NCCJD is a national clearinghouse for information and training on the topic of people with I/DD as victims, witnesses and suspects or offenders of crime. The Center provides training and technical assistance, an online resource library, white papers, and more. The Center created Pathways to Justice,® a comprehensive training program facilitated through chapters of The Arc, which assists officers to both identify disability, and know how to respond in ways that keep all parties as safe as possible. Pathways to Justice utilizes a multi-disciplinary response that provides a foundation for a collaborative approach among community partners.

The Arc advocates for and serves people with intellectual and developmental disabilities (I/DD), including Down syndrome, autism, Fetal Alcohol Spectrum Disorders, cerebral palsy and other diagnoses. The Arc has a network of over 650 chapters across the country promoting and protecting the human rights of people with I/DD and actively supporting their full inclusion and participation in the community throughout their lifetimes and without regard to diagnosis.

Editor’s Note: The Arc is not an acronym; always refer to us as The Arc, not The ARC and never ARC. The Arc should be considered as a title or a phrase.
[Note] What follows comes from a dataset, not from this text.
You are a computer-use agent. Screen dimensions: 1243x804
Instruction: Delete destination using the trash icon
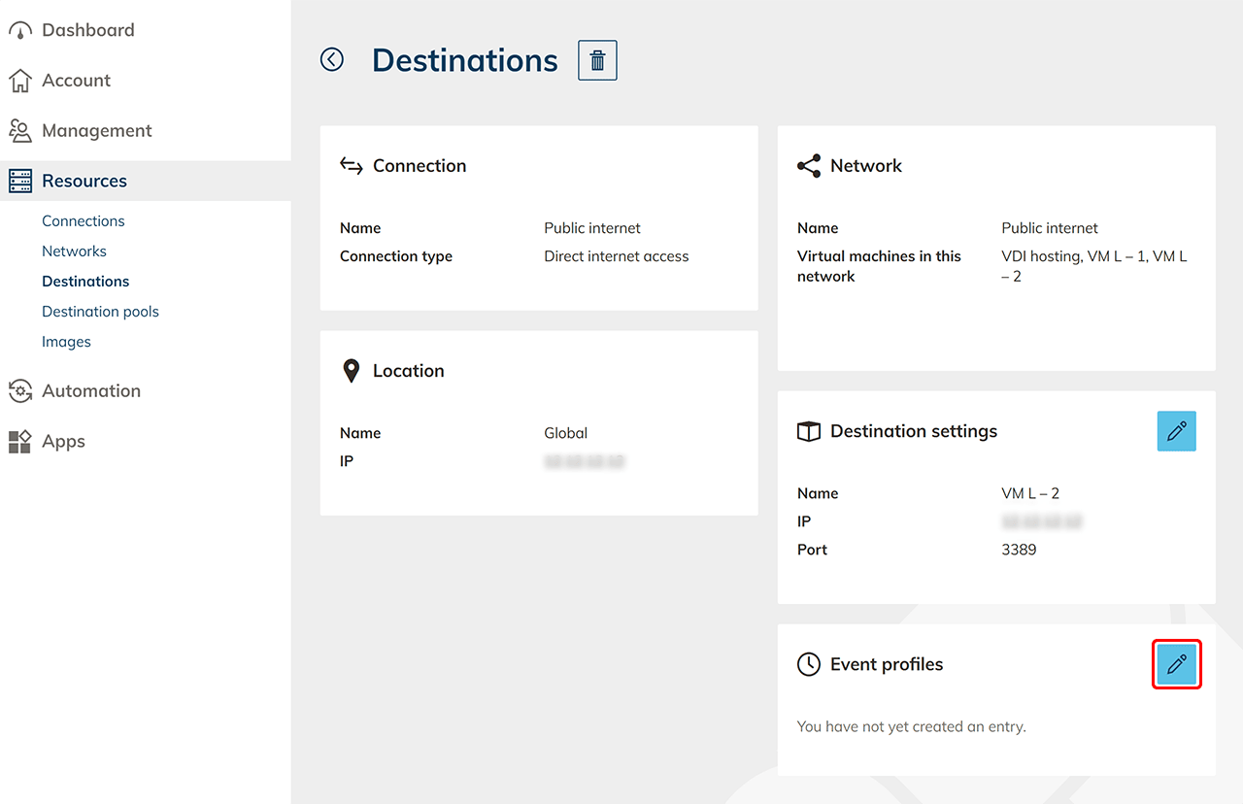[597, 60]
One thought on “The Arc Reacts to Charges Filed in Brutal Beating of Chicago Teen with Reported Cognitive Disabilities

  1. While these criminals have been charged with a hate crime because of racial and disability slurs caught on tape, it is imperative that our laws that protect other vulnerable groups like children and senior extend to adults with disabilities. This case may be easy to prosecute because of the self-inflicted evidence of the video taken by the criminals. However, with statistics showing that people with disabilities are 2.5 times more likely to be victims of crimes, abuse, neglect, etc., we really need upfront precautions and stiffer penalties once crimes are committed in order to better protect adults with disabilities since they are as vulnerable as children and seniors; not have to prove that it was a hate crime when, without video like this, it’s almost impossible. I am asking The Arc to please work toward getting legislation that automatically includes adults with disabilities into any and all laws that provide protection for children and seniors. Also, for the same reason this video is important to prosecuting these criminals, so is video in residential homes owned by The Arc and other service providers. I would like to see a Position Statement from The Arc encouraging bringing the protection of vulnerable adults with ID, who are very limited in communicating abuse, up to date with technology. Video cameras in homes are much needed in order to provide these individuals with a voice and the much needed proof to convict criminals. Convictions are the only way to bring an end to criminals bouncing between vulnerable group/nursing home providers. This need not be an added expense to service providers, just an option for individuals, families, community organizations, other non-profits, etc. to provide to The Arcs in order to protect this vulnerable population. It should be a partnership to do what is right and end abuse and neglect for those without a voice; to report the many horrific crimes we only know of via these videos.